*Exercise instructions:*
Each entry below is to be transcribed exactly.

*Dataset records:*

_____

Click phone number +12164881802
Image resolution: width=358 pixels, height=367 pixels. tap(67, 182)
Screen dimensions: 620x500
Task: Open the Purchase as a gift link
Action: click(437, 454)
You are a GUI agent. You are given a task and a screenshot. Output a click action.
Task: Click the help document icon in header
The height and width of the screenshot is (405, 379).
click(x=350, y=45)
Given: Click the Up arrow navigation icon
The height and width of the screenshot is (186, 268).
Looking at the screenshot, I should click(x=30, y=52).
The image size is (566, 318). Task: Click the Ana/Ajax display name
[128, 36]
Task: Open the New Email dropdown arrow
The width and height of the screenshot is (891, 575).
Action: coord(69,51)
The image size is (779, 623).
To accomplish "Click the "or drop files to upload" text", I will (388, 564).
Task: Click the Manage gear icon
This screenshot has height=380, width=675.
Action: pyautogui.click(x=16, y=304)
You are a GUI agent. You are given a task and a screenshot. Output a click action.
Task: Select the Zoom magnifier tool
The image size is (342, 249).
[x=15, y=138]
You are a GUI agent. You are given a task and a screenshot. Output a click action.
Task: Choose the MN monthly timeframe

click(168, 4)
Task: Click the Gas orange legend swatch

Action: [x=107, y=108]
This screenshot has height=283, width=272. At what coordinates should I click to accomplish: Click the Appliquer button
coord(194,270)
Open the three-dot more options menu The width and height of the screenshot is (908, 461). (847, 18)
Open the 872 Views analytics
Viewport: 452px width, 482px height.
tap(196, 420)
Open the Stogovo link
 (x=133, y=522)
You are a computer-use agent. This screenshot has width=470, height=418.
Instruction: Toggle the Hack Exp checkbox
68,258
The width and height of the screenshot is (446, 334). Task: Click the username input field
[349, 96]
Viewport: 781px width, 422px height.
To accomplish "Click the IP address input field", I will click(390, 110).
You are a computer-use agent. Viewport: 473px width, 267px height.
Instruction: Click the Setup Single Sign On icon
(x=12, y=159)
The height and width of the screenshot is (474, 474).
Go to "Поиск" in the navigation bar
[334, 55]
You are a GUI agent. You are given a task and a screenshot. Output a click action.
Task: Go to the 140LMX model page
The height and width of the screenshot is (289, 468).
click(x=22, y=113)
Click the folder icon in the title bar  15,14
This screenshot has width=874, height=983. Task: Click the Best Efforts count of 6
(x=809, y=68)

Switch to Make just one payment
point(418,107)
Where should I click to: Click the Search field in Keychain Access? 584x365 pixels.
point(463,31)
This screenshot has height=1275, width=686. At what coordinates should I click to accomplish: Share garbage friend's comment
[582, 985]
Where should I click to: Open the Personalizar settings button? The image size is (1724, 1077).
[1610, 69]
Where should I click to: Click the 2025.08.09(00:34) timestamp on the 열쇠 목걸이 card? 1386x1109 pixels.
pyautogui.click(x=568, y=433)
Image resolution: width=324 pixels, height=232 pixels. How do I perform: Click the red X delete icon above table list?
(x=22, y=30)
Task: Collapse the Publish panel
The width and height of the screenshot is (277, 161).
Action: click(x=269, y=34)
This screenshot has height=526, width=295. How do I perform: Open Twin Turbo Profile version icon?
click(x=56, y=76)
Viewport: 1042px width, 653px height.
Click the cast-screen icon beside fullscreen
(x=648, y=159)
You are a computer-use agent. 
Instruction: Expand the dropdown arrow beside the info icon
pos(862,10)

_____

*Solution:*
Click phone number +12164881802
Image resolution: width=358 pixels, height=367 pixels. tap(67, 182)
Screen dimensions: 620x500
Task: Open the Purchase as a gift link
Action: click(437, 454)
You are a GUI agent. You are given a task and a screenshot. Output a click action.
Task: Click the help document icon in header
The height and width of the screenshot is (405, 379).
click(x=350, y=45)
Given: Click the Up arrow navigation icon
The height and width of the screenshot is (186, 268).
Looking at the screenshot, I should click(x=30, y=52).
The image size is (566, 318). Task: Click the Ana/Ajax display name
[128, 36]
Task: Open the New Email dropdown arrow
The width and height of the screenshot is (891, 575).
Action: coord(69,51)
The image size is (779, 623).
To accomplish "Click the "or drop files to upload" text", I will (388, 564).
Task: Click the Manage gear icon
This screenshot has height=380, width=675.
Action: pyautogui.click(x=16, y=304)
You are a GUI agent. You are given a task and a screenshot. Output a click action.
Task: Select the Zoom magnifier tool
The image size is (342, 249).
[x=15, y=138]
You are a GUI agent. You are given a task and a screenshot. Output a click action.
Task: Choose the MN monthly timeframe

click(168, 4)
Task: Click the Gas orange legend swatch

Action: [x=107, y=108]
This screenshot has height=283, width=272. At what coordinates should I click to accomplish: Click the Appliquer button
coord(194,270)
Open the three-dot more options menu The width and height of the screenshot is (908, 461). (847, 18)
Open the 872 Views analytics
Viewport: 452px width, 482px height.
tap(196, 420)
Open the Stogovo link
 (x=133, y=522)
You are a computer-use agent. This screenshot has width=470, height=418.
Instruction: Toggle the Hack Exp checkbox
68,258
The width and height of the screenshot is (446, 334). Task: Click the username input field
[349, 96]
Viewport: 781px width, 422px height.
To accomplish "Click the IP address input field", I will click(390, 110).
You are a computer-use agent. Viewport: 473px width, 267px height.
Instruction: Click the Setup Single Sign On icon
(x=12, y=159)
The height and width of the screenshot is (474, 474).
Go to "Поиск" in the navigation bar
[334, 55]
You are a GUI agent. You are given a task and a screenshot. Output a click action.
Task: Go to the 140LMX model page
The height and width of the screenshot is (289, 468).
click(x=22, y=113)
Click the folder icon in the title bar  15,14
This screenshot has width=874, height=983. Task: Click the Best Efforts count of 6
(x=809, y=68)

Switch to Make just one payment
point(418,107)
Where should I click to: Click the Search field in Keychain Access? 584x365 pixels.
point(463,31)
This screenshot has height=1275, width=686. At what coordinates should I click to accomplish: Share garbage friend's comment
[582, 985]
Where should I click to: Open the Personalizar settings button? The image size is (1724, 1077).
[1610, 69]
Where should I click to: Click the 2025.08.09(00:34) timestamp on the 열쇠 목걸이 card? 1386x1109 pixels.
pyautogui.click(x=568, y=433)
Image resolution: width=324 pixels, height=232 pixels. How do I perform: Click the red X delete icon above table list?
(x=22, y=30)
Task: Collapse the Publish panel
The width and height of the screenshot is (277, 161).
Action: click(x=269, y=34)
This screenshot has height=526, width=295. How do I perform: Open Twin Turbo Profile version icon?
click(x=56, y=76)
Viewport: 1042px width, 653px height.
Click the cast-screen icon beside fullscreen
(x=648, y=159)
You are a computer-use agent. 
Instruction: Expand the dropdown arrow beside the info icon
pos(862,10)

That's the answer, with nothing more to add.